Former Missouri prison staff pleads guilty to drug smuggling charges

A former Missouri state prison employee admitted to smuggling drugs and knives into the facility. Steven M. Reminger, 53, entered a guilty plea in the U.S. District Court in St. Louis, confessing to charges of conspiracy to distribute controlled substances and attempting to possess with the intent to distribute them.

Reminger worked as an electronics technician at the Eastern Reception Diagnostic and Correctional Center in Bonne Terre, Missouri, when the illicit activities occurred. Reports from inmates, following several drug overdoses inside the prison, led officials to Reminger. An inmate disclosed to a Missouri Department of Corrections investigator that Reminger was receiving drugs through a Post Office box in Farmington, Missouri, registered under a fake name.

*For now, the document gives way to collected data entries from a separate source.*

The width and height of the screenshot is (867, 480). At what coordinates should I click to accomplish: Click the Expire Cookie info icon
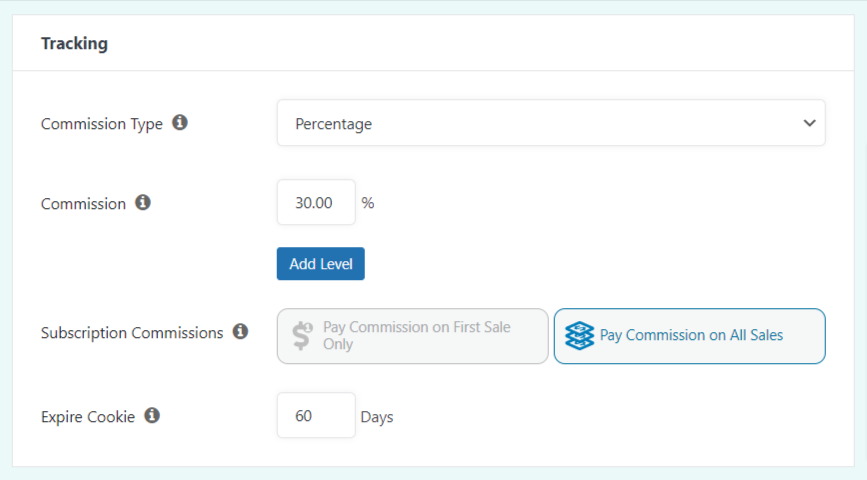click(152, 415)
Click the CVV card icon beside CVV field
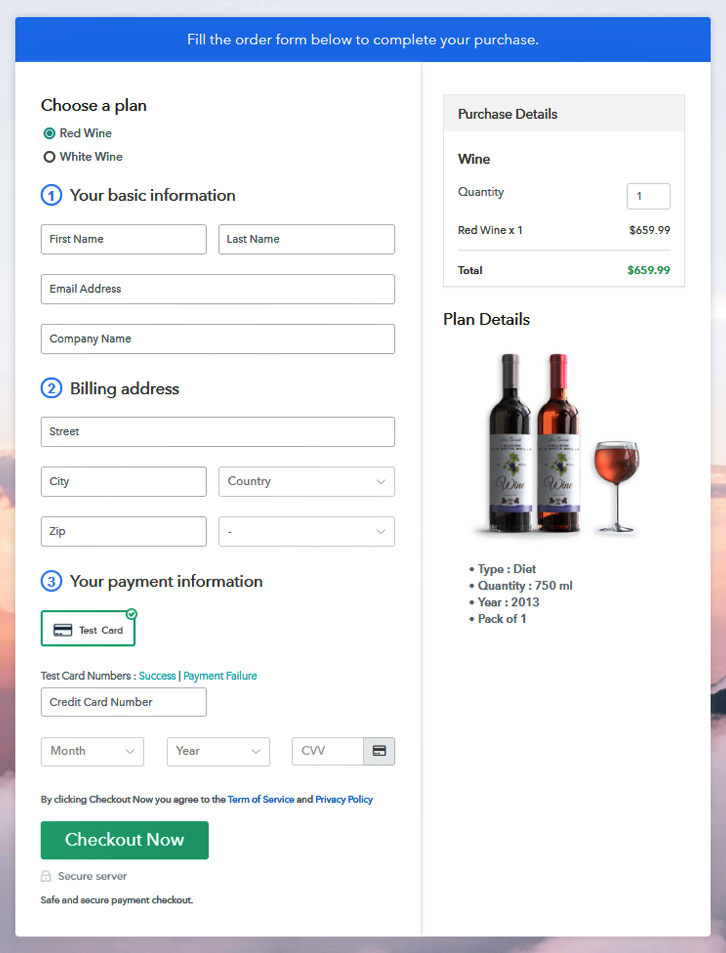Viewport: 726px width, 953px height. pyautogui.click(x=379, y=751)
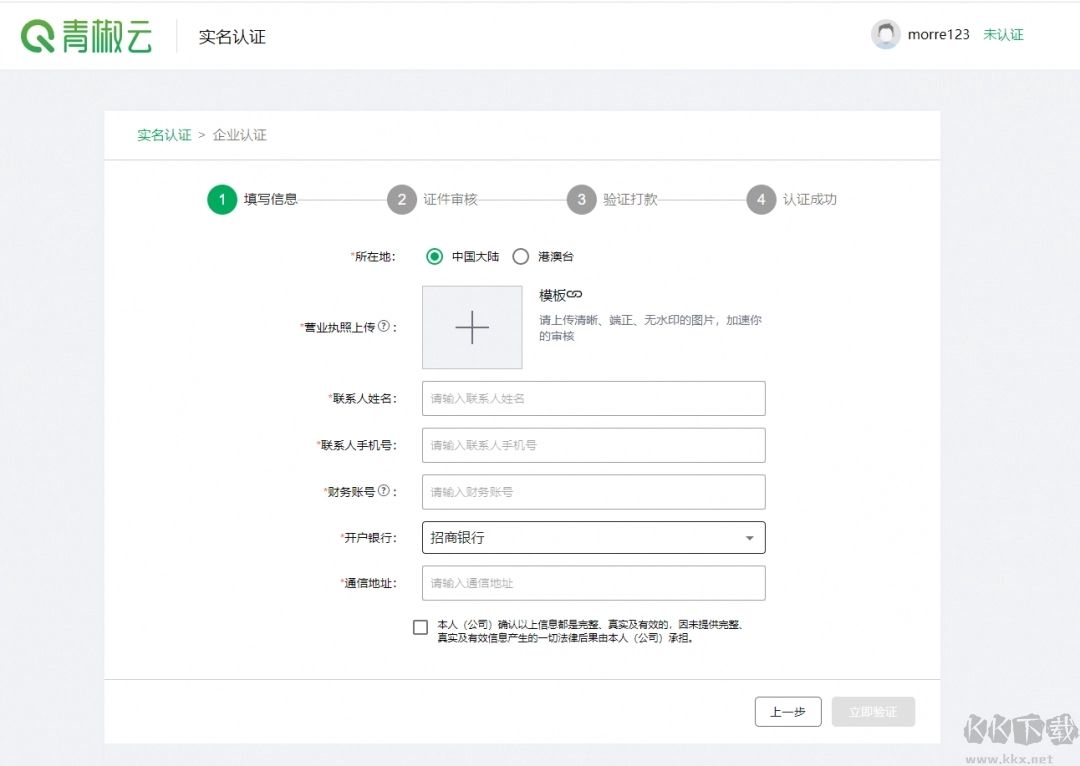This screenshot has height=766, width=1080.
Task: Select the 港澳台 radio option
Action: pos(521,256)
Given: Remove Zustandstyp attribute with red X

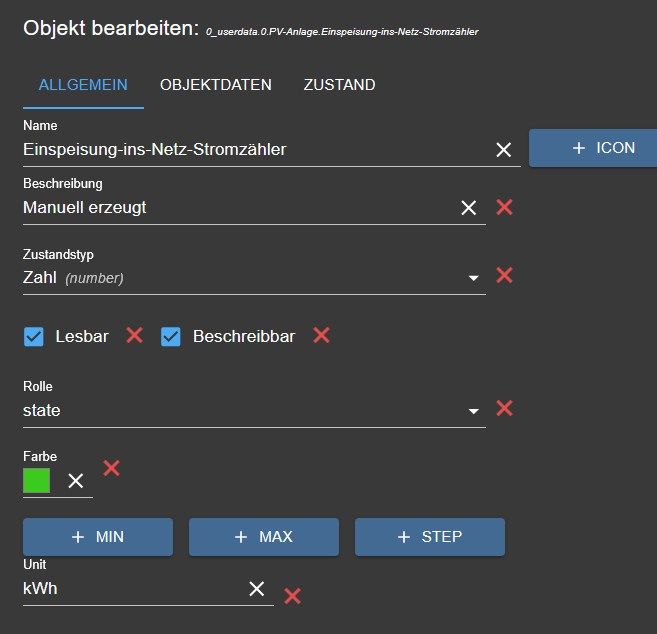Looking at the screenshot, I should 505,275.
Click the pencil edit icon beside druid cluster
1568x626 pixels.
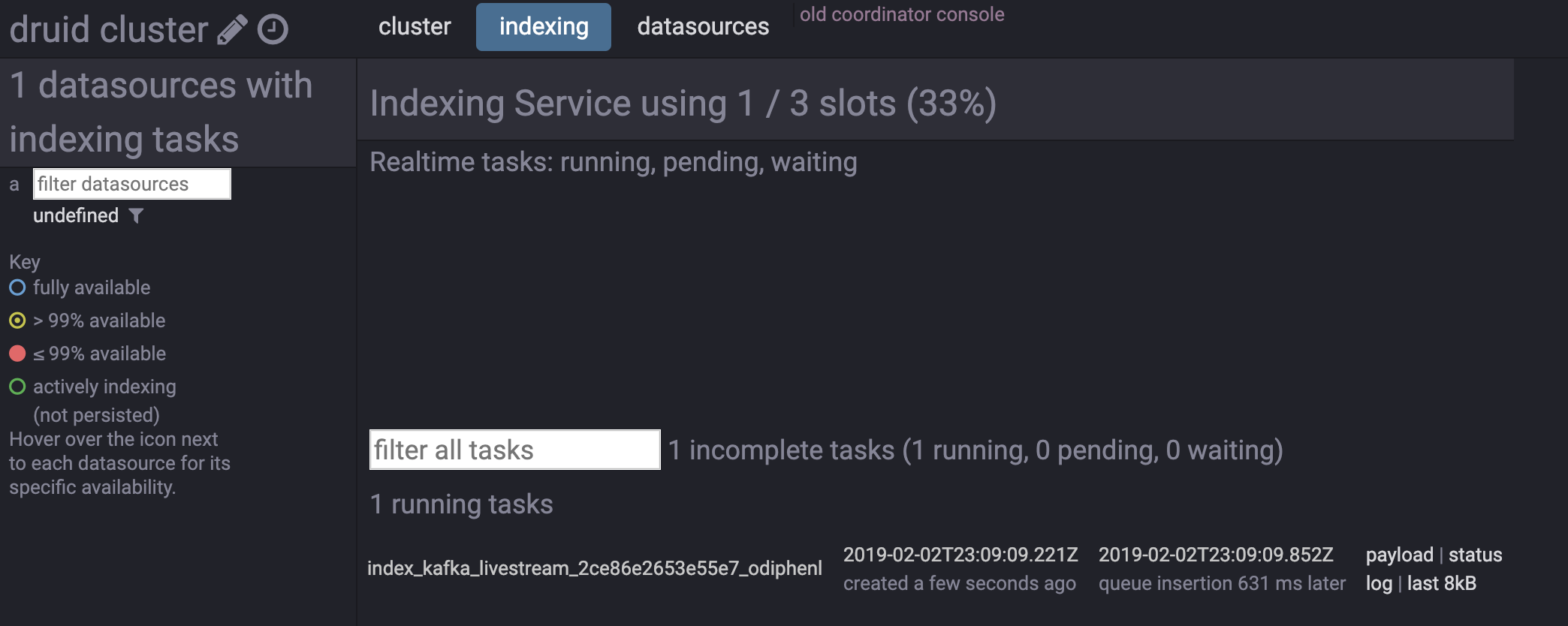pyautogui.click(x=232, y=30)
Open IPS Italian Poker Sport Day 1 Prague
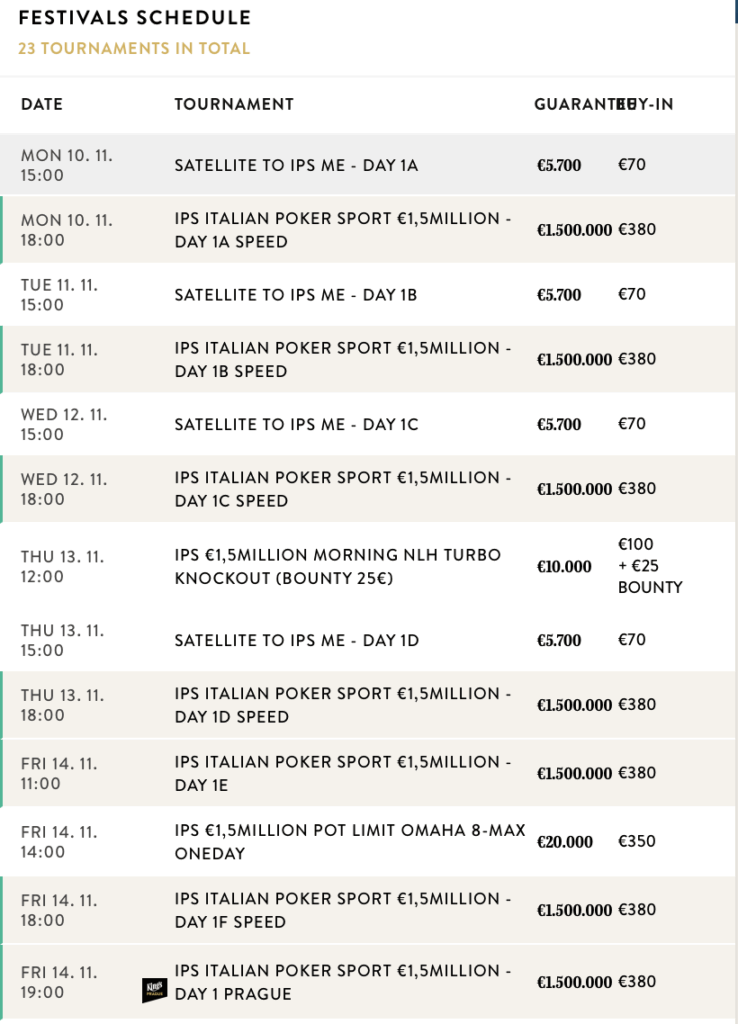The height and width of the screenshot is (1024, 738). (342, 982)
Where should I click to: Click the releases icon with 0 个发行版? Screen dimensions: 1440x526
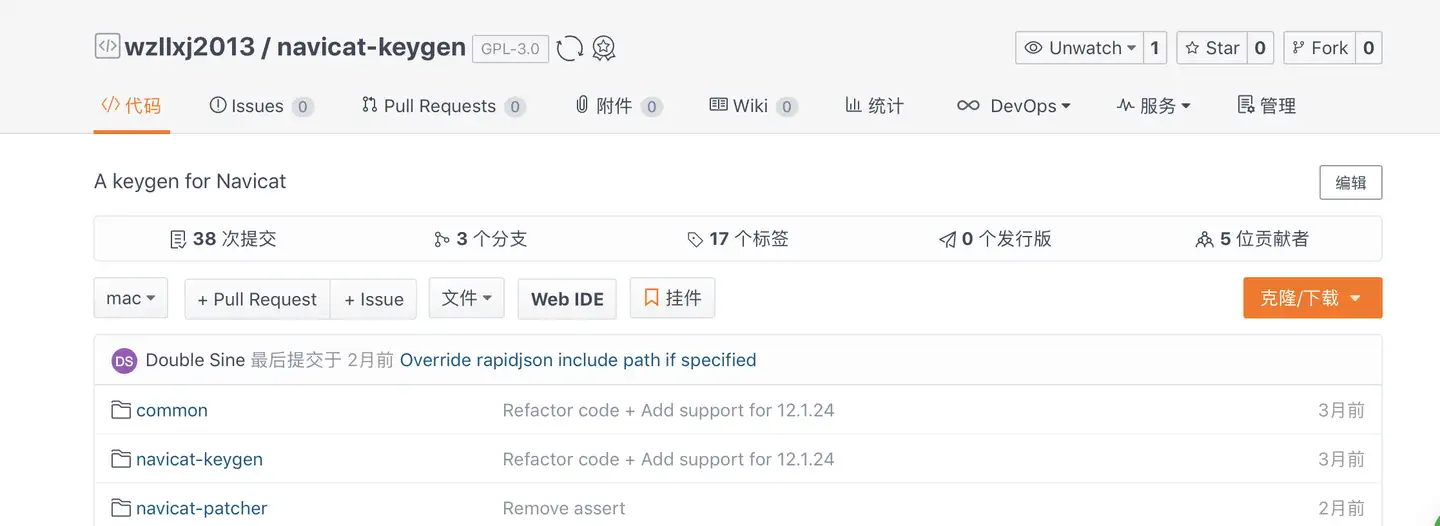947,239
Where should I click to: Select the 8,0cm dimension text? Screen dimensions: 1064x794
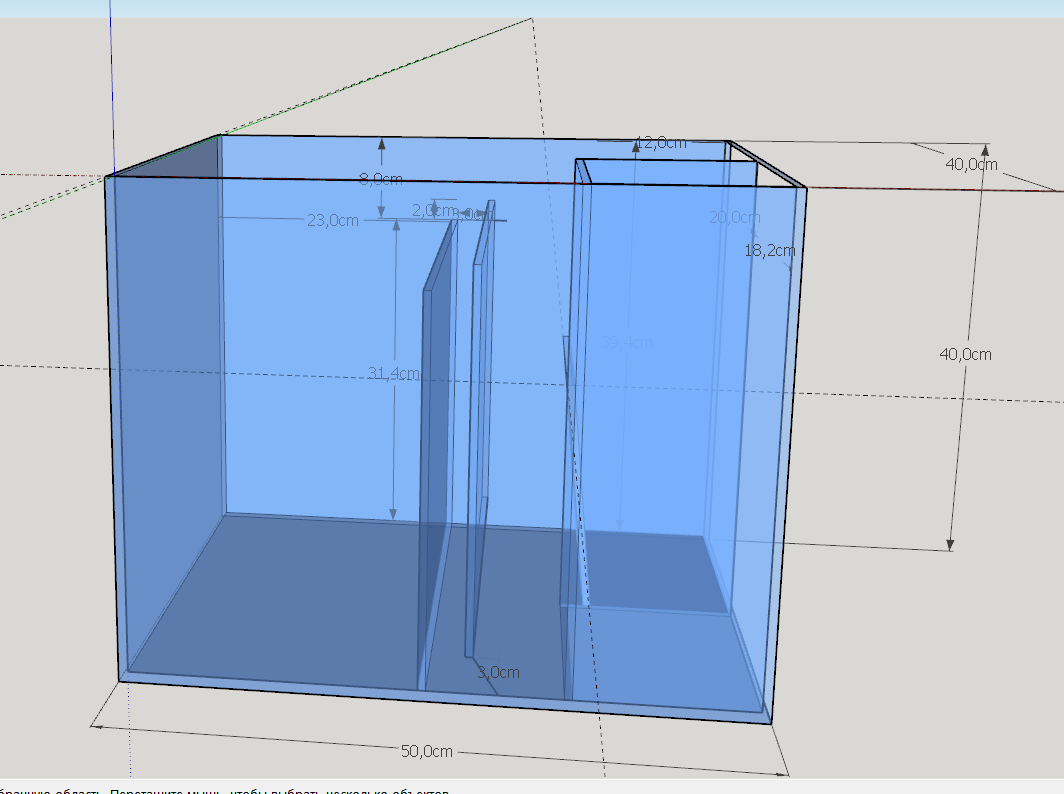[x=381, y=180]
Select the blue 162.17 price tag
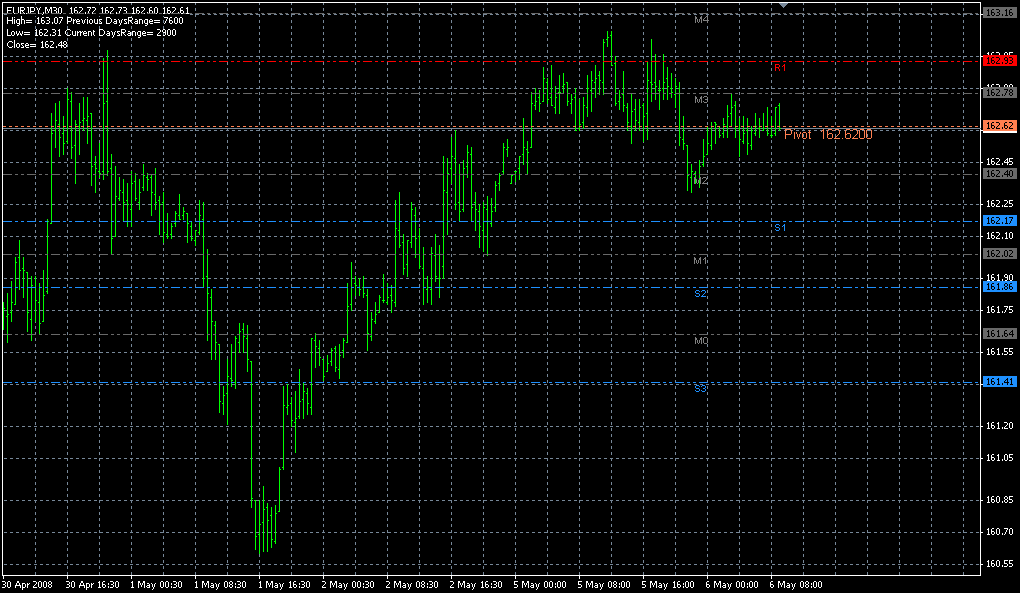1022x594 pixels. [999, 220]
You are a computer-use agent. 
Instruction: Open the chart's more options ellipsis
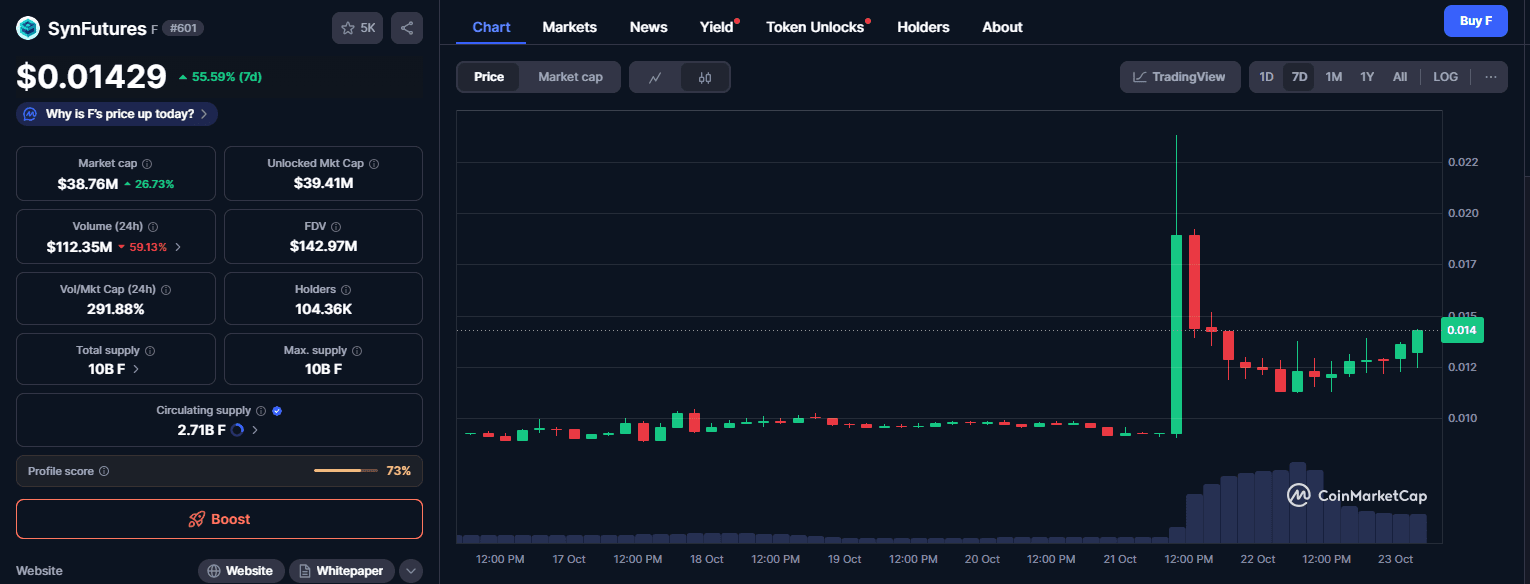(1490, 76)
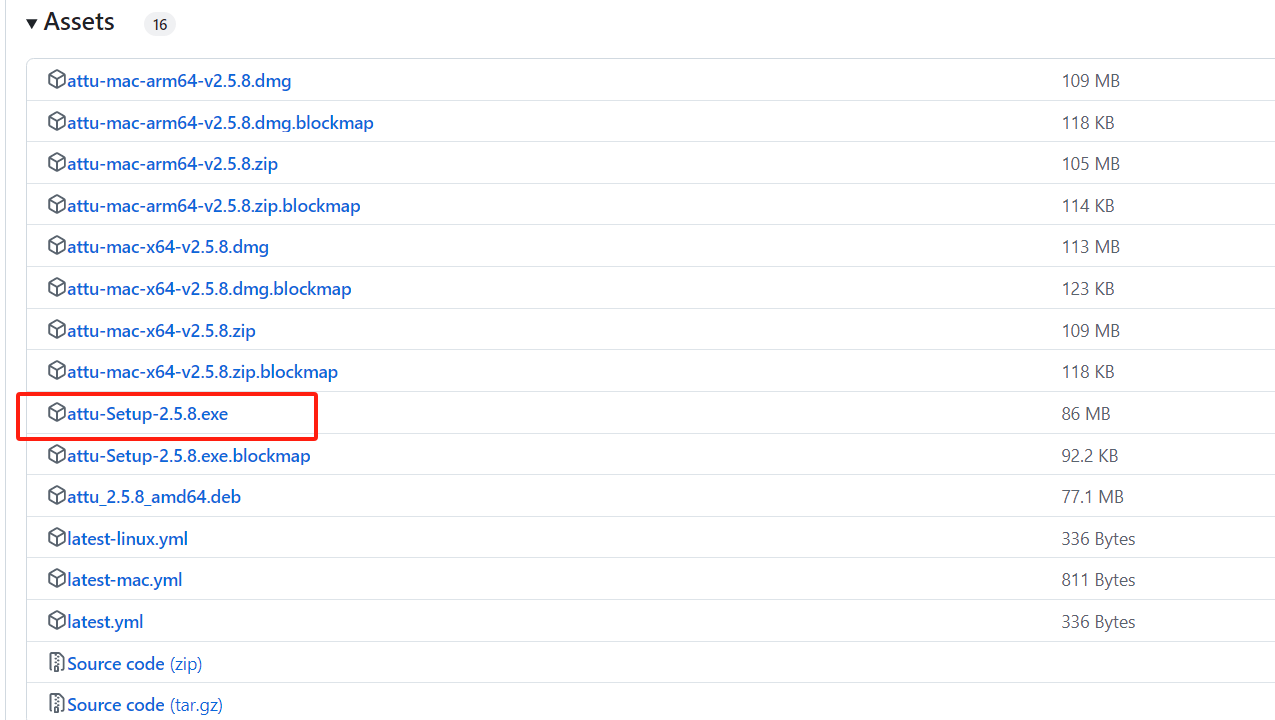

The U.S. Postal Inspection Service inspector discovered that Reminger acquired the Post Office box on November 8, 2021, and retrieved around 12 packages from November 13, 2021, to May 24, 2022. After he collected the last package on May 25, 2022, postal inspectors interviewed him at a police station. Inspectors found $4,000 in cash and fentanyl, methamphetamine, heroin, K2, THC edibles, marijuana, knives, and cell phones in four vacuum-sealed packages. Reminger stated that the $4,000 was his payment for bringing the packages into the facility. He acknowledged the possibility that the packages contributed to overdoses but claimed ignorance about their contents, saying he was "deliberately ignorant."

Reminger disclosed earning no more than $50,000 from the operation and handed over $15,000 cash to investigators, with some of the remaining funds used to purchase a dune buggy and two trailers.

Sentencing is set for July 24, with each charge carrying a potential penalty of up to 20 years in prison, a $1 million fine, or both. The case is under investigation by the Missouri Department of Corrections Office of Professional Standards, the U.S. Postal Inspection Service, and the Missouri State Highway Patrol. Assistant U.S. Attorney Paul Rebar is leading the prosecution.